--- Text to read ---
What would the late State Rep. Michael Nazzaro think of the city of Boston’s plans sell the North End’s beloved Nazzaro Community Center that bears his name, in order for a private developer to build modern condos? It’s hard to imagine that he would be pleased. He devoted his career to saving the North End, fighting successfully against the Boston Redevelopment Authority who had already decimated the West End. He knew that once you give up your authentic legacy and culture, you can never get them back again.

Even now most North Enders don’t know that some city officials have been working for months on a plan to sell the Nazzaro Center. City architect Allistair Lucks and the consultants of the Sasaki group briefed the public on Oct. 17 about their plans to close the Nazzaro Center and create a new community center on Sargeant’s Wharf. When pressed by citizens at the packed meeting, they admitted that they had already sought a real estate estimate to sell the Nazzaro building.

These consultants half-heartedly presented an option of expanding the Nazzaro building, but they said it would require closing off a large portion of the open-air Polcari Playground, which no one–not the North End residents who were present at this meeting, nor even the city architects themselves—thought was a good idea. The new expanded building still wouldn’t be big enough, the architects said.

Instead, the city architects want to give up the N Bennet St. location and move all the community’s programs into a large new building on Sargeant’s Wharf or next to the Mirabella Pool. The people at the meeting did not like this idea either. They complained that it would be in a flood zone, and the youngest children and the North End’s seniors would have a very hard time crossing busy Commercial St. Instead, the residents offered a much more logical solution: keep some programs in the current Nazzaro Building, updating it as necessary, and build the new basketball court and swimming pool on the city’s Fulton St. parking lot. Then the community would finally have enough space.

--- Set tasks ---
a) According to the text about the Nazzaro Center, where did residents propose building the new basketball court and swimming pool?
b) Reproduce the passage of the text about the Nazzaro Center between "These consultants half-heartedly" and "the architects said.", inclusive.

--- Given entries ---
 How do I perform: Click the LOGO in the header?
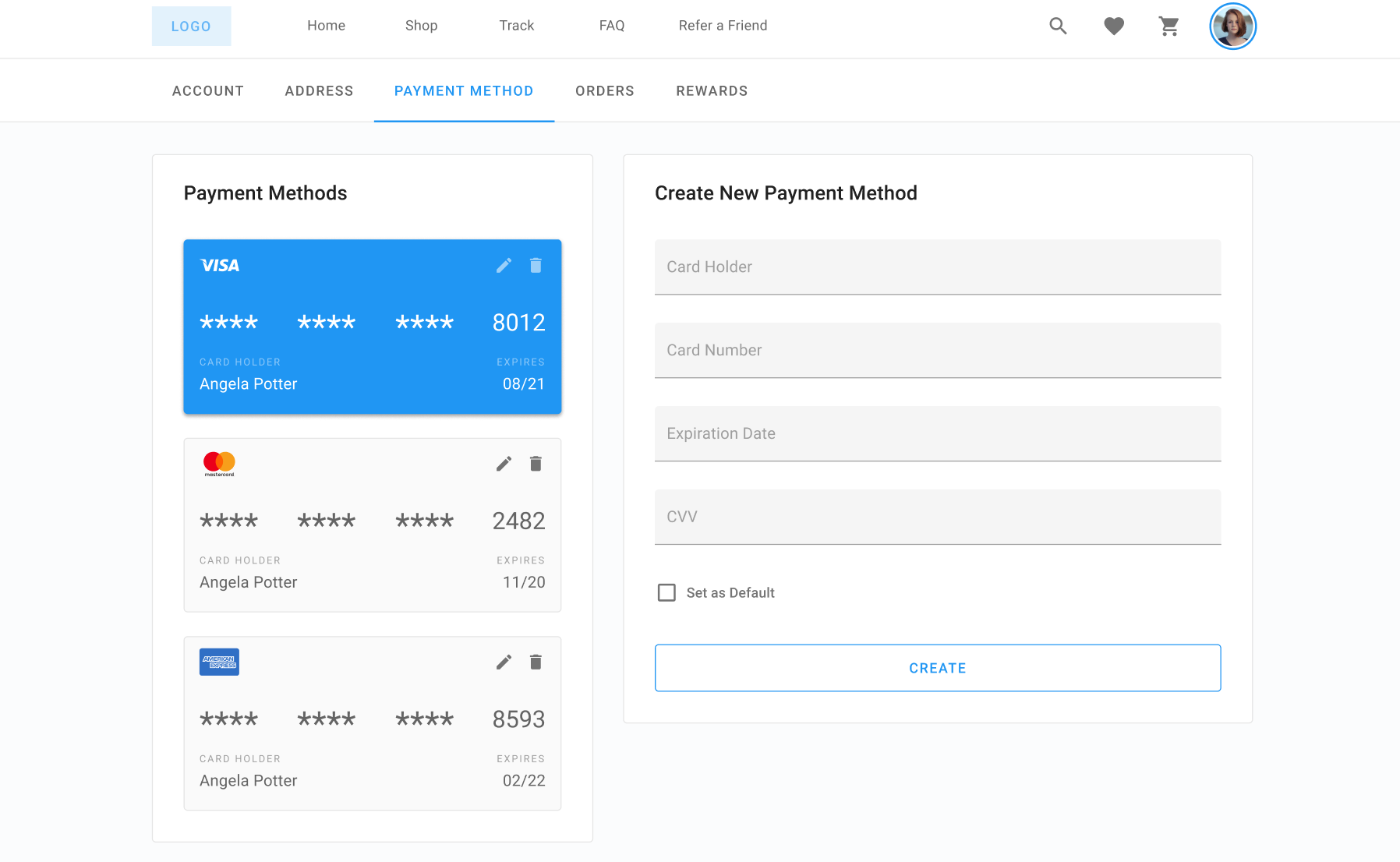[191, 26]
...
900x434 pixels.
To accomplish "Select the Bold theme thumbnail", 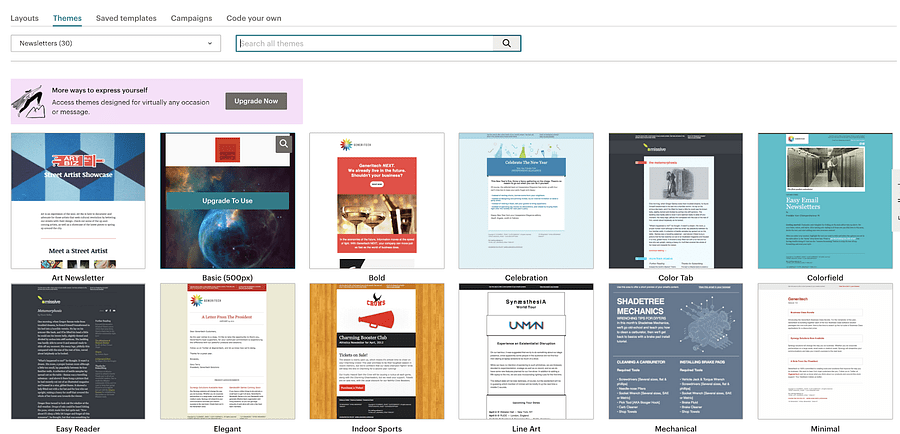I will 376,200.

--- Correct answers ---
a) On the city's Fulton St. parking lot.

b)
These consultants half-heartedly presented an option of expanding the Nazzaro building, but they said it would require closing off a large portion of the open-air Polcari Playground, which no one–not the North End residents who were present at this meeting, nor even the city architects themselves—thought was a good idea. The new expanded building still wouldn’t be big enough, the architects said.